It all started with a legal threat from Apple from jailbreaking a phone. It ended with a $2.6B business, built in two years by two Brazilian college dropouts.
A little over a year ago, Pedro Franceschi and Henrique Dubugras, then 22, announced a $125M Series C for Brex, a payment business, securing them a $1.1B valuation.
Then just last summer, the pair raised an additional $100M, bringing the valuation to $2.6B.
“Brex is … one of the most exciting starts we’ve ever seen,” venture capitalist and investor Somesh Dash said in a statement.
This feat made the duo the youngest unicorn founders in history, as well as one of the fastest-growing companies in history. Brex was founded in the winter of 2017. And it only launched publicly in June 2018.
How did that happen?!
Unsurprisingly, both Brazilian-born young men grew up coding and it has fueled their success.
Pedro became the first person to jailbreak the iPhone 3G and later helped bring Siri—Apple’s voice assistance—into the Portuguese language.
At 14, he had already built a successful online game but was forced to shut it down once Apple came knocking with threatening legal letters.

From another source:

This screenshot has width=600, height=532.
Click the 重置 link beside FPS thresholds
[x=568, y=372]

“I’ve had two failed attempts, one successful attempt and one on the way to being a successful attempt,” CEO Henrique Dubugras told TechCrunch in an interview.
While Pedro was getting sued by Apple before hitting puberty, Henrique was programming video games and coding at 12 and later went on to meet Henrique on Twitter.
Then what?
When both were 16, they founded Pagar.me, which was the first developer-friendly payments processor to be introduced to Brazil.

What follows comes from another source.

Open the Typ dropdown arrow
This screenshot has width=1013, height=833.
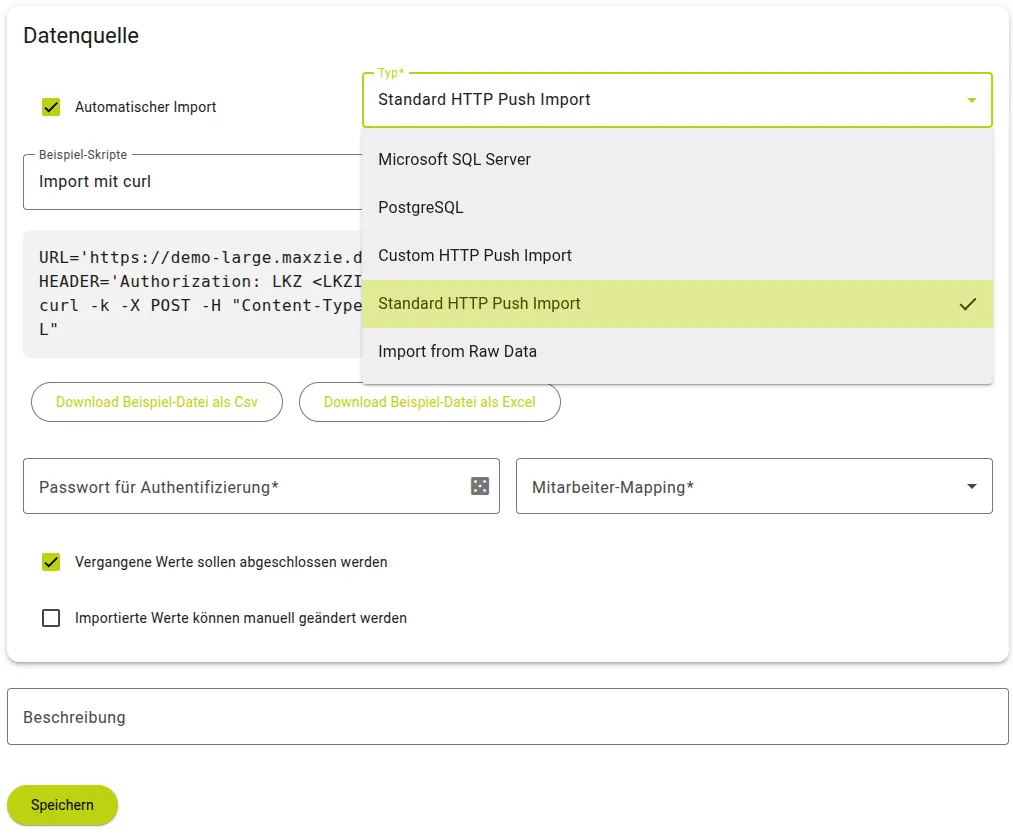point(968,100)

They went on to raise $30M and grew a team of over 100 people before selling the company. They then enrolled in Stanford University, spending just eight months there.

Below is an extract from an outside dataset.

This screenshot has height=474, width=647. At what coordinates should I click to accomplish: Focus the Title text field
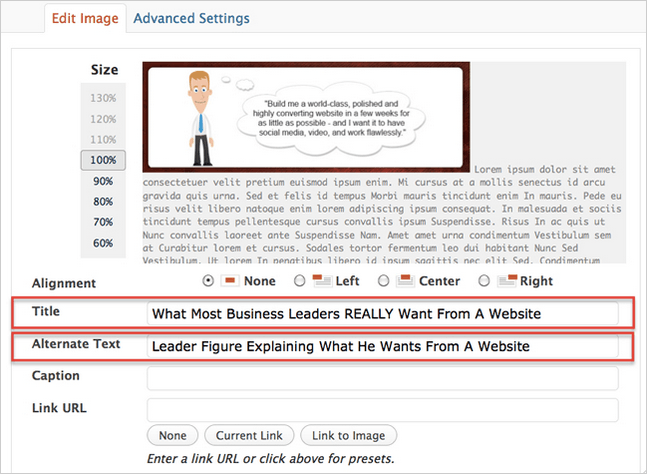[382, 314]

“We wanted to come to Silicon Valley to build stuff because everything here seemed so big and so cool,” Dubugras said.
Before leaving, the co-founders were under the impression the payment problems they had addressed for Brazil didn’t exist in the US. So they aimed to start a virtual reality startup instead called Beyond, later entering YCombinator.
“I think three weeks in we gave it up,” Dubugras said. “We realized we aren’t the right founders to start this business.”
Instead, the duo decided to do what they were good at—payments. So, they pivoted and used their experience to form Brex, a company that issues corporate cards for startups in the tech space.
YC gave them a $120K seed investment to back their vision, and they went on to collaborate with Peter Thiel and Max Levchin, PayPal’s co-founders, and two giants in the payment space.
So what does Brex do exactly?
In a nutshell, Brex is a system for founders. One, it provides businesses a consolidated look at their spending. At the end of each month, for example, a CEO can easily see how much the entire company spent on Uber.
In addition, Brex can give entrepreneurs a credit limit up to 10 times what they’d receive through traditional channels. Brex also issues virtual credit cards moments after completing an online application.
“We have a very similar effect of what Stripe had in the beginning, but much faster because Silicon Valley companies are very good at spending money but making money is harder,” Dubugras explained.
The idea has proven beyond viable, with the company increasing its monthly revenue sixfold in the short time between October 2018 and June 2019, and they show no signs of slowing down.
So what’s next?
According to the founders, Brex will launch a rewards program built with the needs and spending patterns of founders in mind. Next, the goal is to figure out how to grow the business’s client base beyond only tech startups.
“We want to dominate corporate credit cards,” Dubugras said. “We want every single company in the world, whenever they do businesses expenses, to do it on a Brex card.”